[The exercise]
In the lines starting at the one containing "Where should I" and ending at the last line, rename "screenshot" to "image" and change nothing else. Give back only those lines, without the pictures.

[Available data]
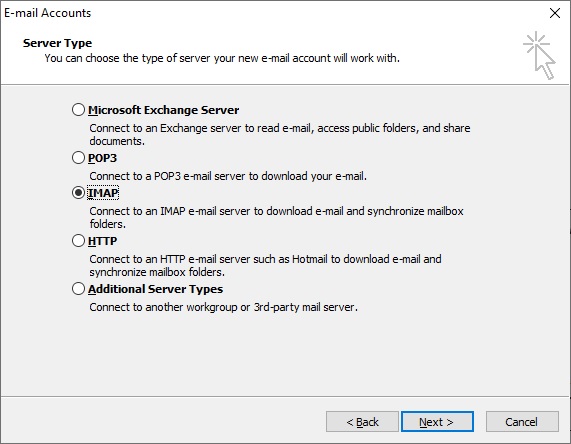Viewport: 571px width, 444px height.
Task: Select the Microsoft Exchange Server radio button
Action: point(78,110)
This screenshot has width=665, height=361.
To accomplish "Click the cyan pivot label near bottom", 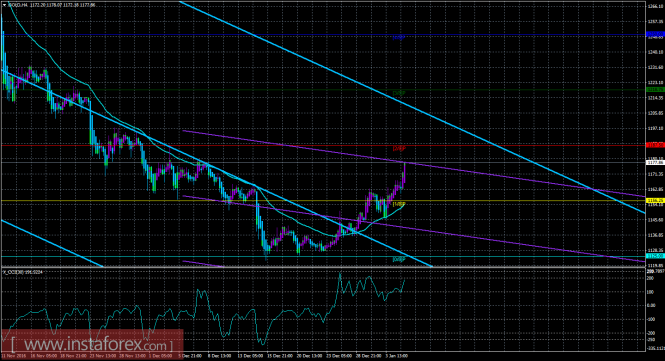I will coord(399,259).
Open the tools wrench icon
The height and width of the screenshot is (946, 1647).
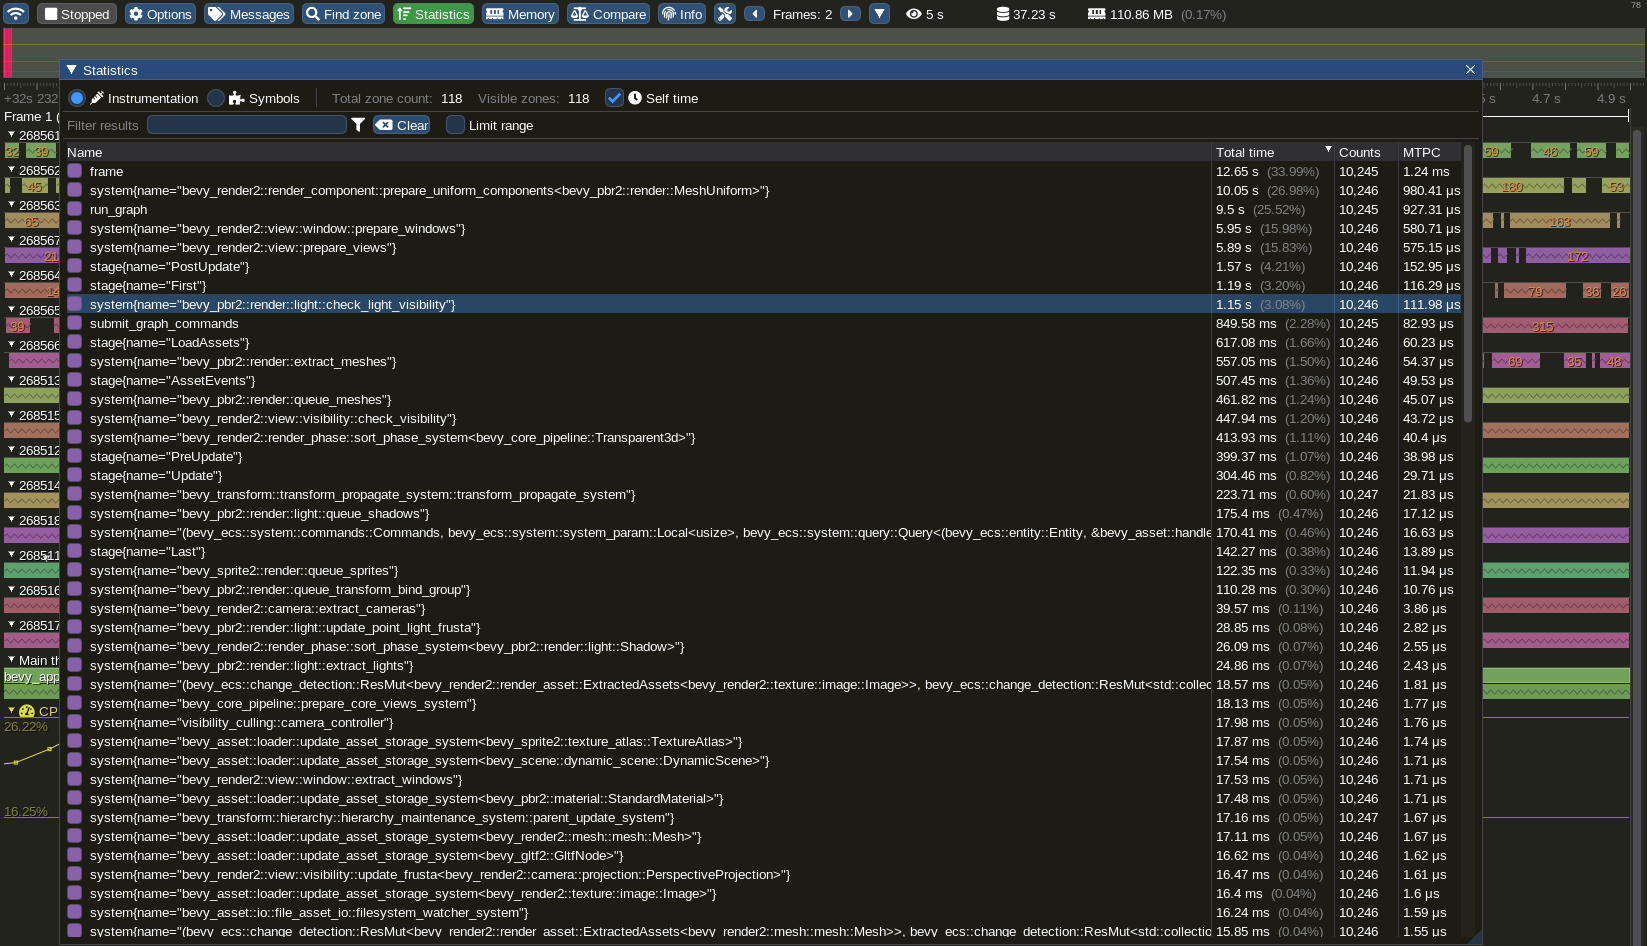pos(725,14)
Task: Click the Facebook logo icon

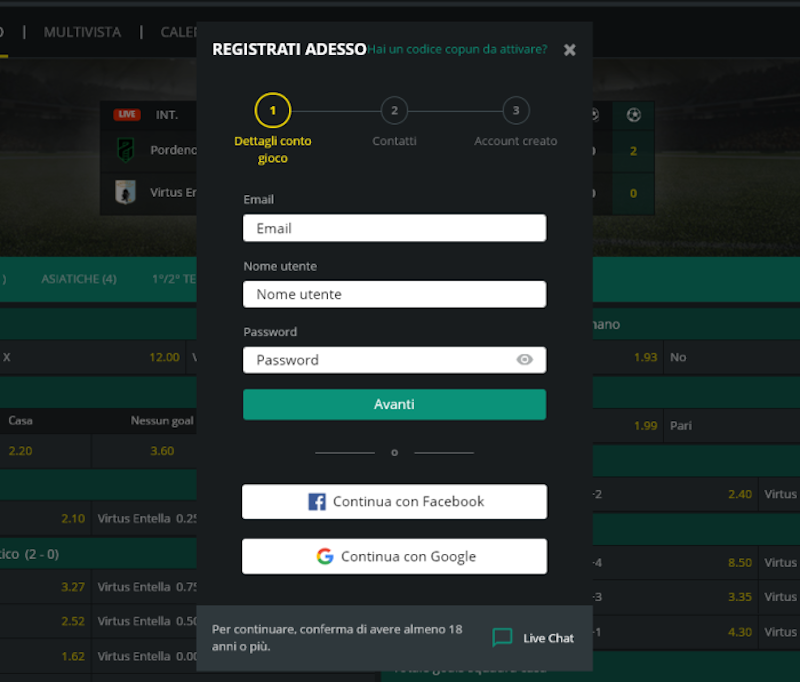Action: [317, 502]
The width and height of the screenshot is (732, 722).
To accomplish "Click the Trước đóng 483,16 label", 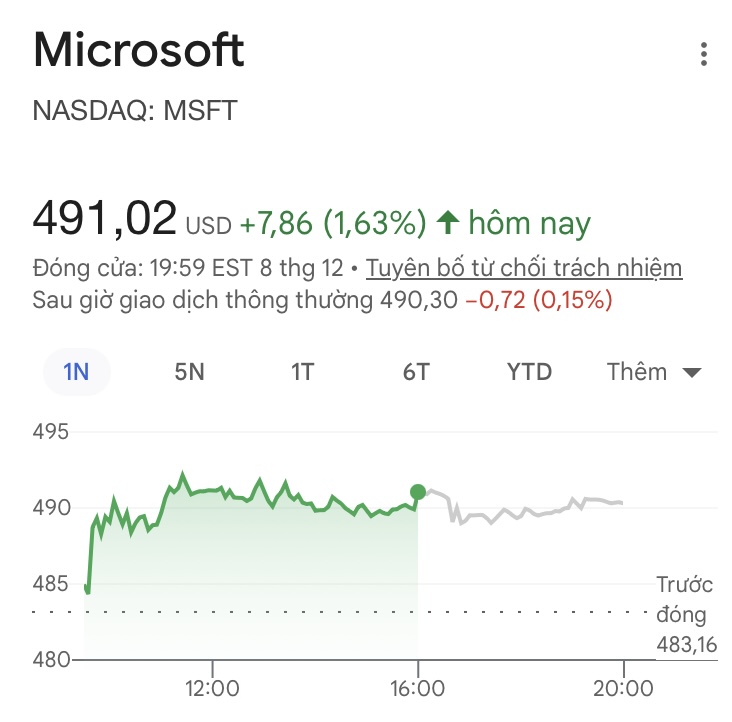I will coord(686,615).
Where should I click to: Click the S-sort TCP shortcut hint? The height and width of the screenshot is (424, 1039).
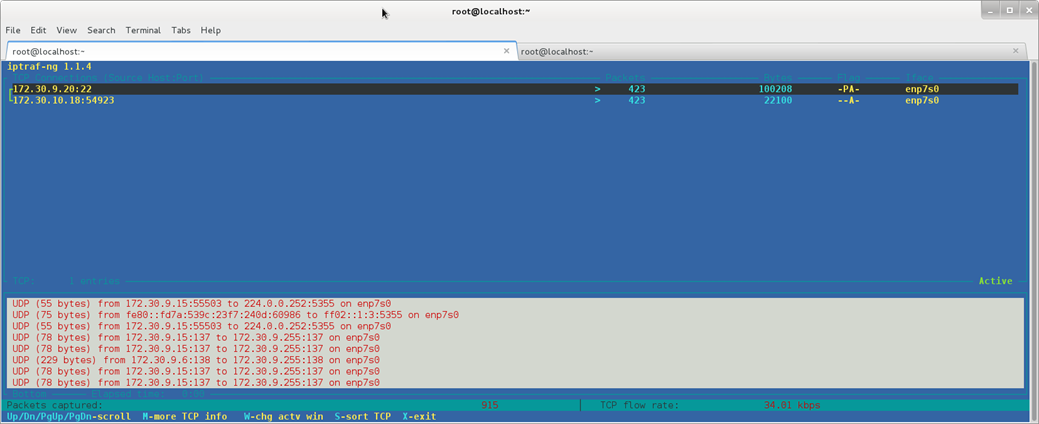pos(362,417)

[The output]
Where should I click to: Click the S-sort TCP shortcut hint? The height and width of the image is (424, 1039).
pos(362,417)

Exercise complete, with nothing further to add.